## CONSIGNE
Recopiez tel quel le passage du texte cité ci-dessous qui commence à « Le sommet, meurtri » et se termine à « de géopolitique locale. ».

Le garde armé du parking de l'hôtel a sifflé toute la nuit. De longues tirades roucoulantes alternées de petits coups brefs. Pour signaler sa présence aux voleurs? Pour prouver à son patron qu'il ne s'est pas endormi? Pour écarter les animaux sauvages? Pour effacer la peur?

A l'aube, il n'est plus là pour répondre aux questions mais on est dans une vieille histoire: la chronique rapporte que les voyageurs du 17e siècle se plaignaient déjà de pratiques similaires. Les caravansérails aux lourdes portes de bois ont simplement été remplacés par ces hôtels décorés de néons verts et bleus, qui se dressent toujours à une journée de route les uns des autres. Et les caravanes ont cédé la place aux camions qui roulent toujours au pas des chameaux. Ce matin, les voyageurs ensommeillés s'enfournent dans les voitures poussiéreuses, les uns vers Kaboul, les autres vers Kandahar. Derniers levés alors que le jour n'a que quelques minutes, nous prenons le chemin du fort qui surplombe Qhazni. C'est l'œuvre de Mahmoud, seigneur de l'An Mille, qui pillait l'Inde chaque année en lui apportant l'islam.

Le sommet, meurtri de tranchées et de pièces d'artillerie, offre une vue imprenable sur la ville que les occupants successifs du fort ont copieusement bombardée. Les guerriers dépenaillés qui le tiennent actuellement (parce qu'ils ont été les plus rapides à s'en emparer à la fuite des talibans), appartiennent au Mahaz-e Melli, le parti royaliste de Pir Seyed Gailani, le chef spirituel de la confrérie soufie des Qhaderi.

Leçon de géopolitique locale

L'un d'eux s'approche, les yeux perdus dans le vague. Il est maigre et barbu, mais semble être le chef de la piteuse troupe. Désignant l'horizon d'un bras estropié, il ébauche une leçon de géopolitique locale.

## DONNÉES ENREGISTRÉES
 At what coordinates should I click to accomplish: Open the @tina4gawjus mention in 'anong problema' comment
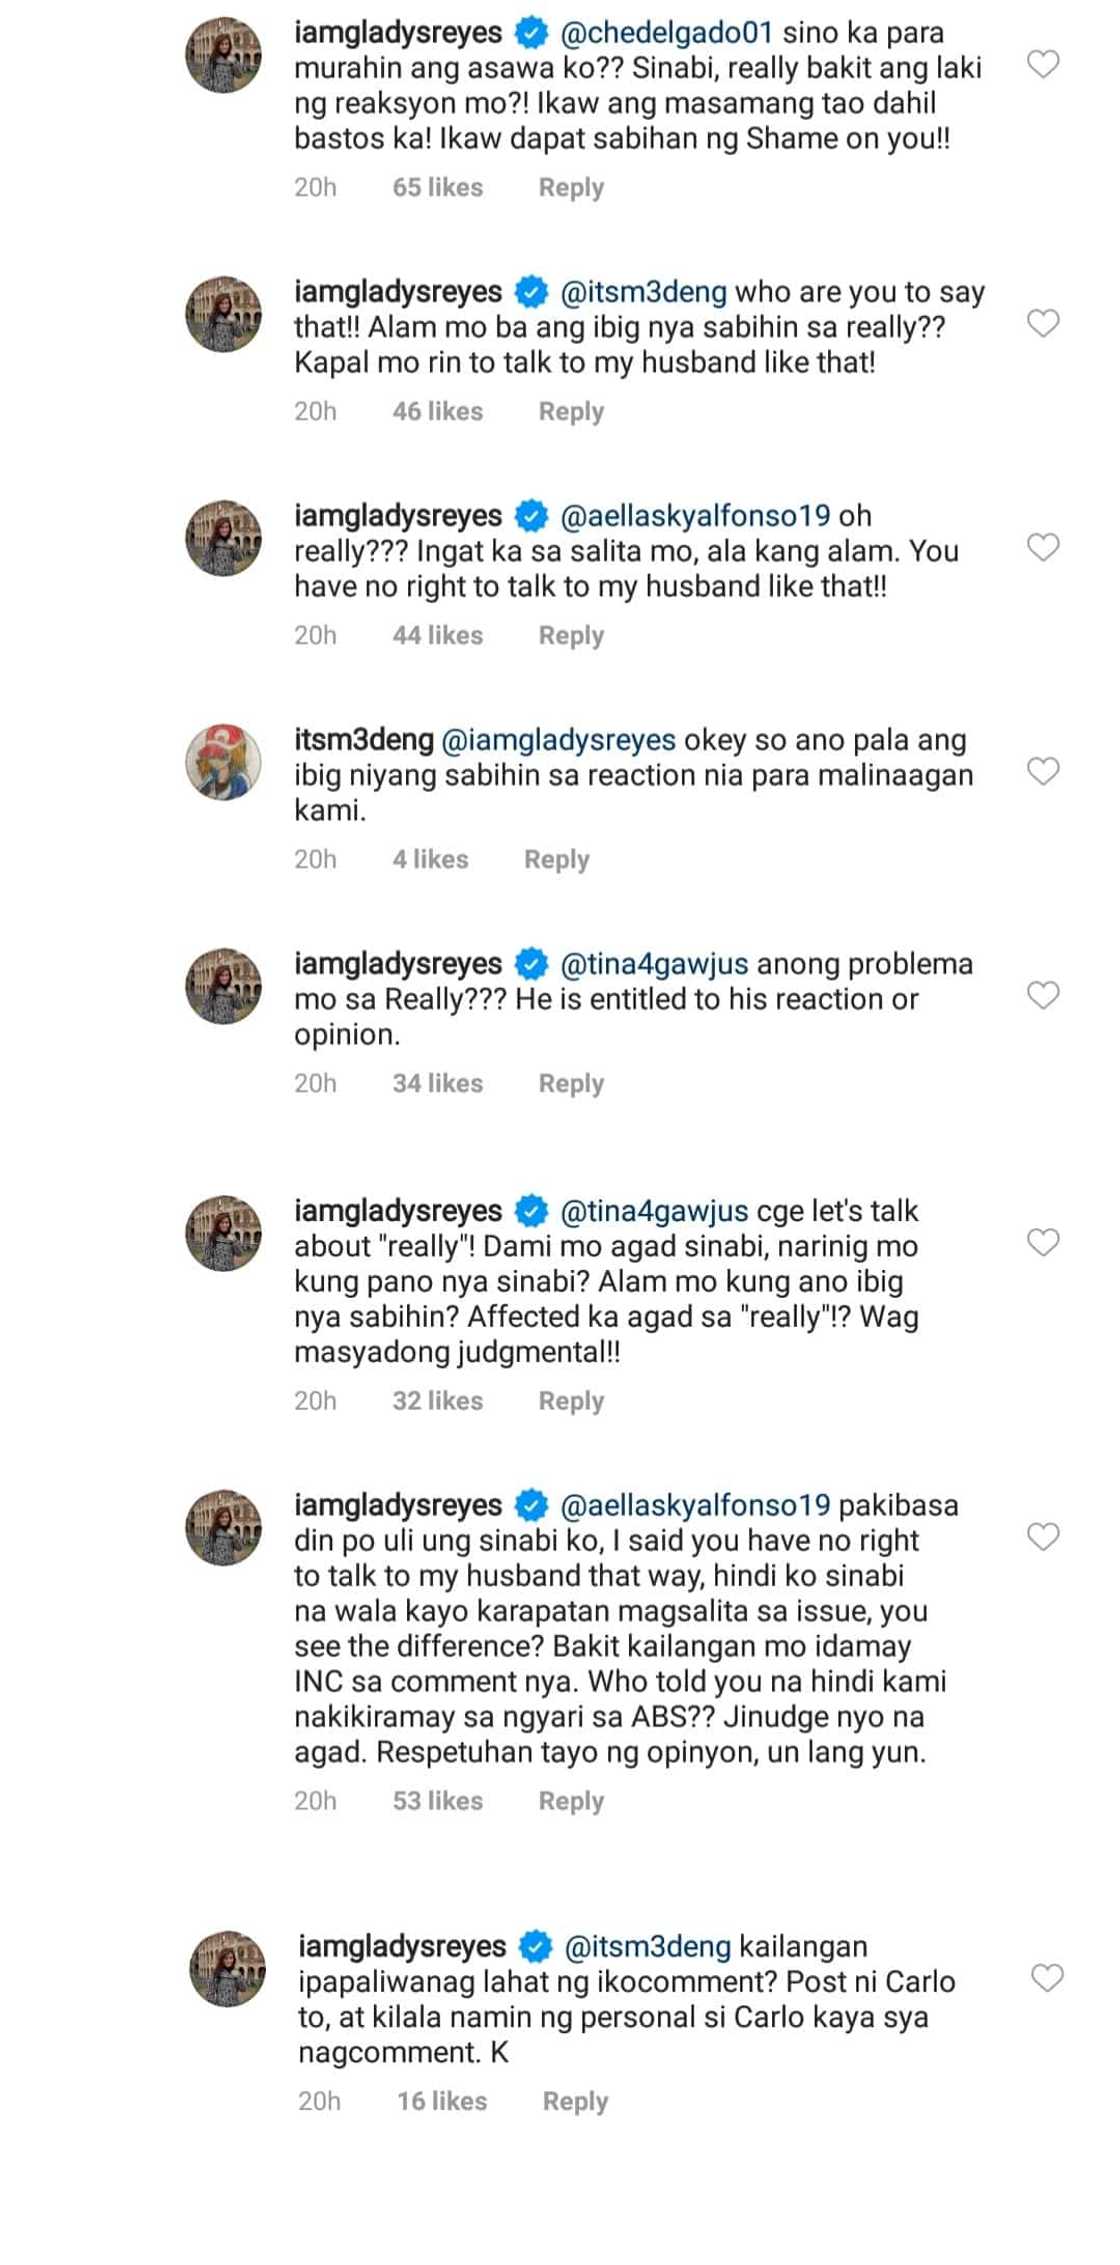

## RÉPONSE
Le sommet, meurtri de tranchées et de pièces d'artillerie, offre une vue imprenable sur la ville que les occupants successifs du fort ont copieusement bombardée. Les guerriers dépenaillés qui le tiennent actuellement (parce qu'ils ont été les plus rapides à s'en emparer à la fuite des talibans), appartiennent au Mahaz-e Melli, le parti royaliste de Pir Seyed Gailani, le chef spirituel de la confrérie soufie des Qhaderi.

Leçon de géopolitique locale

L'un d'eux s'approche, les yeux perdus dans le vague. Il est maigre et barbu, mais semble être le chef de la piteuse troupe. Désignant l'horizon d'un bras estropié, il ébauche une leçon de géopolitique locale.